Grings points to studies conducted several years ago with Brahman-crosses which found that cows with excitable temperaments had lower pregnancy rates than their calmer herdmates. Researchers at Oregon State University expanded the study to look at the effect of cattle temperament and acclimation to handling on reproductive performance in Angus × Hereford cross cows. Their results were reported in the October issue of the Journal of Animal Science.
More than 400 spring-calving range cows at two locations in eastern Oregon were tested for temperament using both a chute score and measurement of exit velocity from a squeeze chute. The chute score is a 5-point scale, 1 being assigned calm cattle which exhibited no movement and a 5 assigned to violent animals which exhibited continuous struggling.
Exit velocity was also measured with an infrared sensor and converted to a 1-5 point scale - 1 given to the slowest and 5 to the fastest.
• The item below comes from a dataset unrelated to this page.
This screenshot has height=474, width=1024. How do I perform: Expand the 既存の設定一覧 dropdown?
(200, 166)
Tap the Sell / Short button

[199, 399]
The chute and exit scores were averaged to give a temperament score, animals with a score of less than 3 received an adequate score whereas, animals receiving a 3 or greater received a temperament score of aggressive. About 25 percent of the cows were scored as aggressive and these cows had lower pregnancy rates of 89 percent compared to the adequate temperament cows, which had a pregnancy rate of 95 percent.
"At one location, cows were bred by AI and then exposed to natural service clean up bulls. The second location used natural service mating only," Grings said. "The fact that bulls were used indicates that the lowered pregnancy rates in the aggressive cows were not due only to stress during handling at AI."
Cow body condition and calf birth and weaning weights were not different between the groups and there were also no difference between groups in pregnancy loss or loss of calves from birth to weaning. Decreased weight of calves weaned per cow exposed in the aggressive groups was related to the effect on pregnancy rate alone.
"Based on this and other studies, the researchers suggest culling on temperament or adapting cattle to handling could help in maximizing reproductive performance in beef cows," she said.
These researchers reported on a second study on the effect of acclimating heifers to handling on reproductive performance. After weaning, they divided 6-month-old heifers into two groups of about 44 heifers each. One group was processed through a handling facility three times a week for four weeks. Heifers receiving more frequent handling reached puberty at an earlier age than their herdmates, but pregnancy rates after AI were not different. The more frequently-handled heifers had lower exit scores, but not chute scores compared to those handled less frequently.
"The researchers therefore suggest that exposing heifers to handling and human interaction may improve reproduction," Grings said. "They do caution that this training needs to occur when animals are fairly young."
In a previous study, when they attempted to acclimate mature cows to handling, they were not successful at improving pregnancy rates. Grings says there are still some questions left to be answered.
"We still need to determine, what the minimum amount of handling needed to train an animal and what is the best age for training," she said.
Pregnancy rates were improved in groups of cows with less aggressive temperaments. Heifers acclimated to handling at about 6 months of age reached puberty at an earlier age and had lower chute exit scores than heifers handled less frequently. Acclimating young animals to handling and culling on temperament may have beneficial effects on reproduction in beef cattle.